Enthrallment has always been a means to an end for the Catalyst/Reapers, with new Reapers being that end. So now you've got all life enthralled. Great! Now what? I think that if the Catalyst/Reapers were interested in controlling all galactic life down to micromanagement level, they would not leave the galaxy for millennia in dark-space. They would just sit here and control us as we develop. They don't, though.

 

I can not give you a very satisfying answer as to what end the Catalyst is wanting in any of it's "solutions", that it should be meaningful to us. I can only repeat what the ME writers made the Catalyst say in terms of want it wanted. The Catalyst said it tried and failed at synthesis before.
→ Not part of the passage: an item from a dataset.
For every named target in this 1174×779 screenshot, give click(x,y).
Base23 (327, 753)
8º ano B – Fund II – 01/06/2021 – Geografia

In our final moment it sees the solution is at hand and would like to go for it, if we so choose it. Why it wouldn't want to just keep the Reaper thing going or police synthetics and organics instead probably has something do to do with what it thinks is meaningful in the universe. My theories as to why can get far reaching and meta but here is the short and nasty on why a compliant thrall might be desirable to a resistant one - a healthy body: 

 

"Long-term physical effects of the manipulation are unsustainable. Higher mental functioning decays, ultimately leaving the victim a gibbering animal. Rapid indoctrination is possible, but causes this decay in days or weeks. Slow, patient indoctrination allows the thrall to last for months or years." - codex

 

The Leviathan seeks thralls as extensions to themselves. They might view us as we might view our own own hands. The Leviathan AI needs the sweetest set of good hands to be like daddy wanted and it can't do that with it's thalls dieing off in a few years. Sure, the Reapers are forever, but so is it's described "chaos". It loses the chaos in synthesis and .... theoretically everything can be connected to everything including it. 

 

 

I can't tell you or anyone that what I'm saying is want's really going down. Like I said before, the authors are tight lipped and it's up to our interpretations. At the end of the day we are all placing bets and this is just another one.

But everyone keeps talking about how this one piece or the next doesn't add up. But if an interpretation can make use of all of the major points of information, to include why this controversy of interpretations are a necessity to it's aims, shouldn't it be counted as a viable one?

That being said, I appreciate the challenge. You raise good questions for me to refine what I mean or expose what is merely plausible.